That is the power of language. To connect people, ideas, and cultures in a way that otherwise isn’t possible. My roommate wouldn’t have found Aiden on TikTok if I didn’t show her 20 of his videos and talk her ear off about his immense amount of rizz. I wouldn’t have connected with people on social media about similar books we love or upcoming book events to attend if it weren’t for these niche words like rizz.
While Tom Holland claims to have no rizz (which for the record, is absolutely not true), his use of the word and its subsequent rise in popularity serves as a great example of not only the power and sway celebrities carry in the spotlight but also the ease in which these pop culture moments assimilate into our everyday lives and the opportunities they provide for us to connect. It’s like a real-life example of “fetch,” only instead of Gretchen Wieners using that word in hopes that everyone catches on, social media ran toward rizz and never looked back.
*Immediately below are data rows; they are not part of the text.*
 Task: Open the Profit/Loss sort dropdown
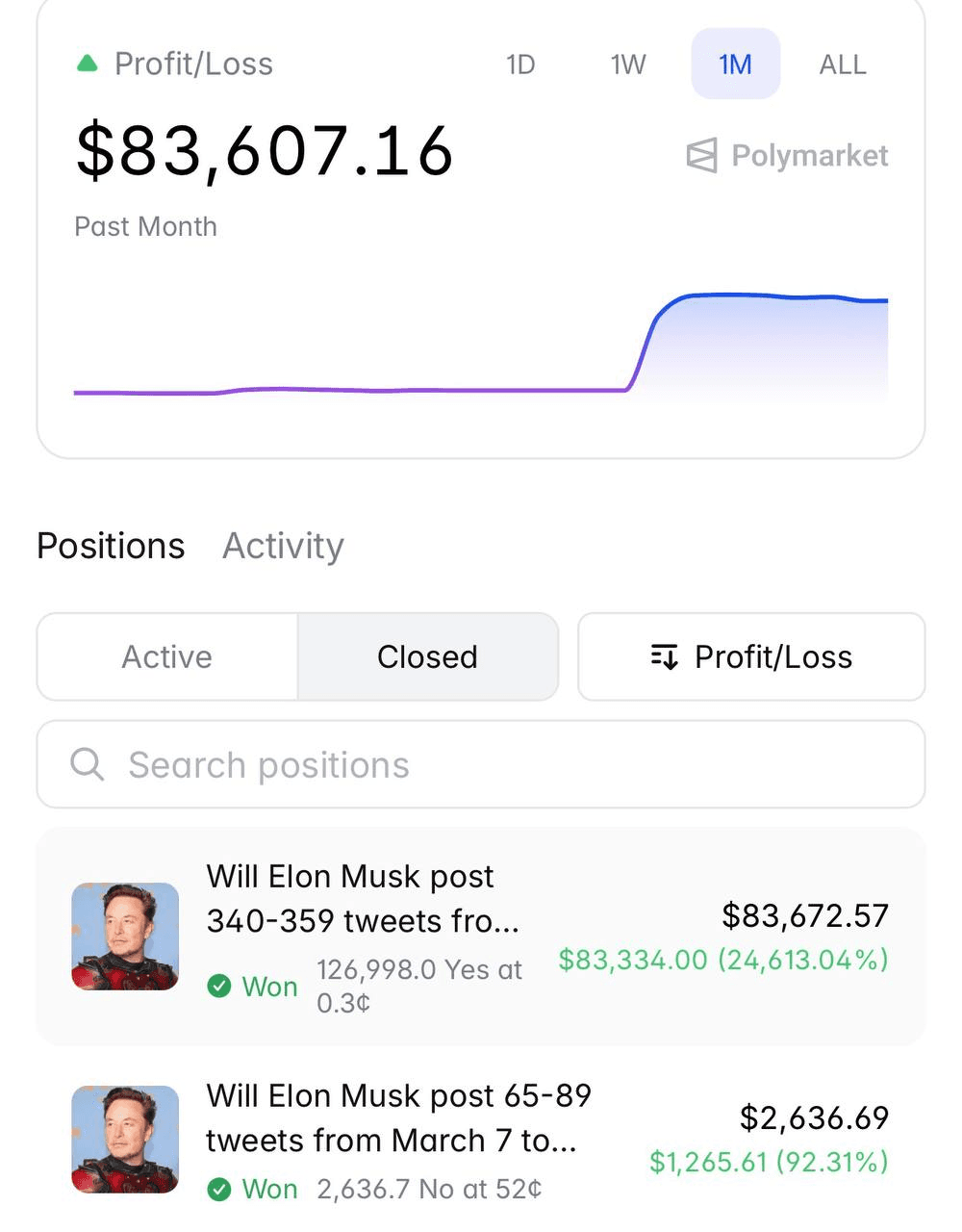751,657
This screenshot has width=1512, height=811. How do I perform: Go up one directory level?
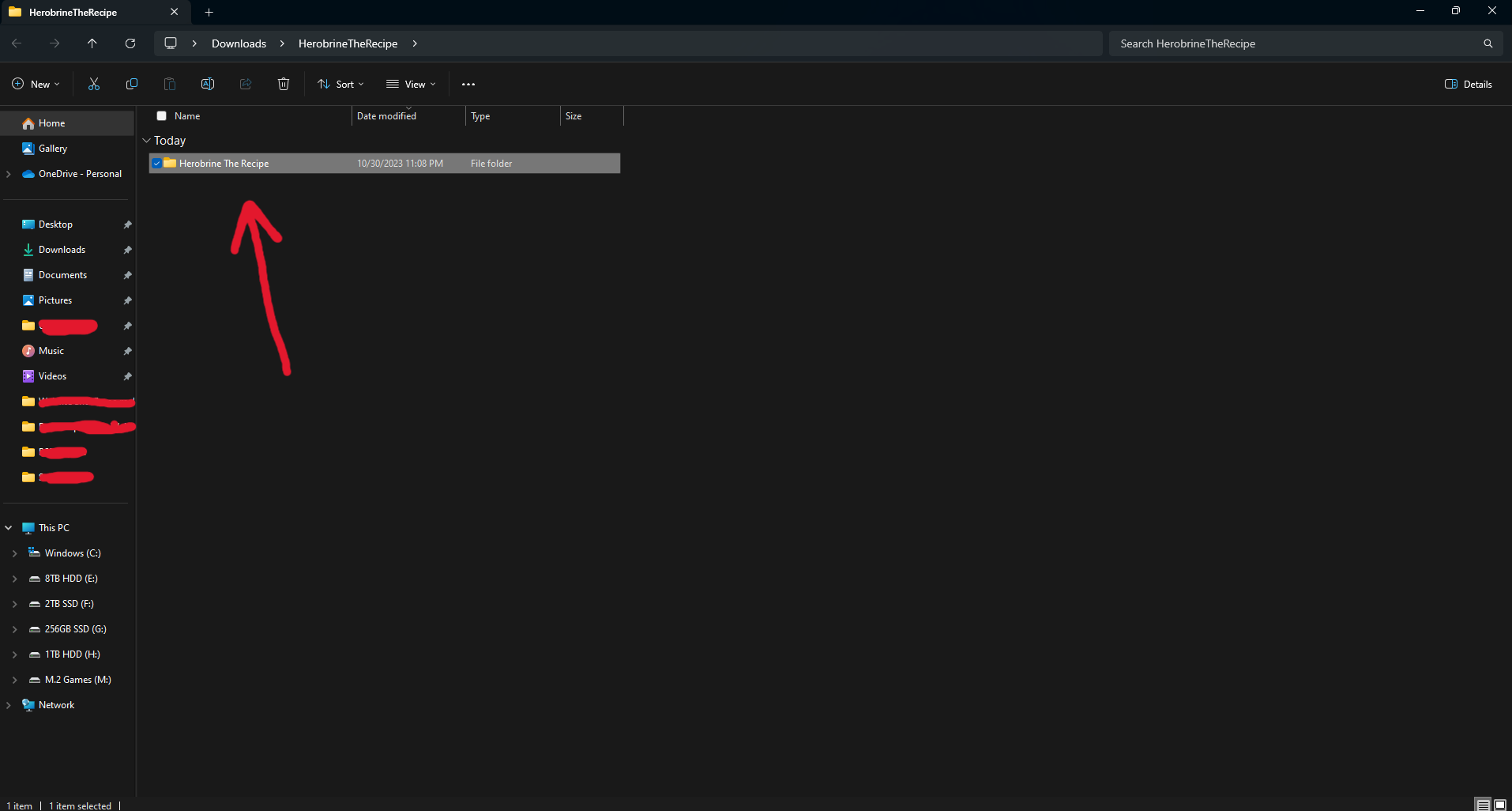(92, 43)
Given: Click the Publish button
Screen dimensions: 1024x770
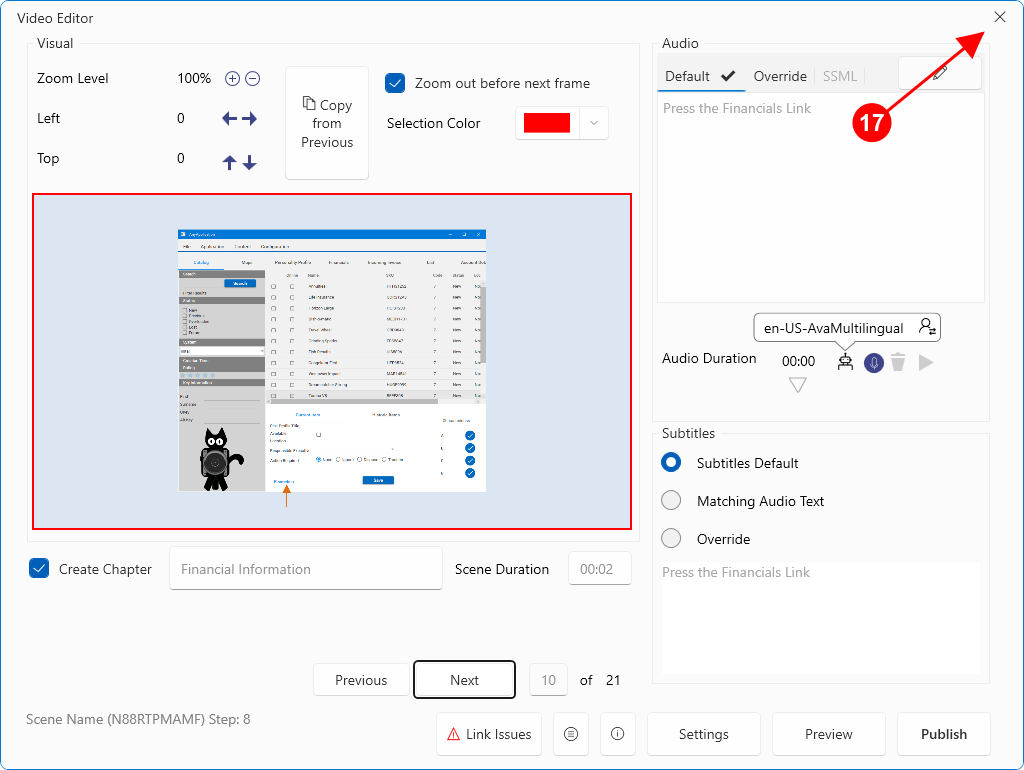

If a word that was virtually unheard of a year ago can now become the Oxford Dictionary’s 2023 Word of the Year, maybe we too can learn from this and reflect on our integration of others’ ideas and beliefs to foster a more accepting, connective, and creative world. If my papa, who is the stereotype for an 83-year-old with no understanding of social media, can easily use rizz in a sentence, it seems that we all might have something to learn from one another after all. Rizz is a testament to the beautiful evolution of language, not just in its derivation from the word charisma, but in its ability to connect people and integrate the ideas of one generation into the common practices of others.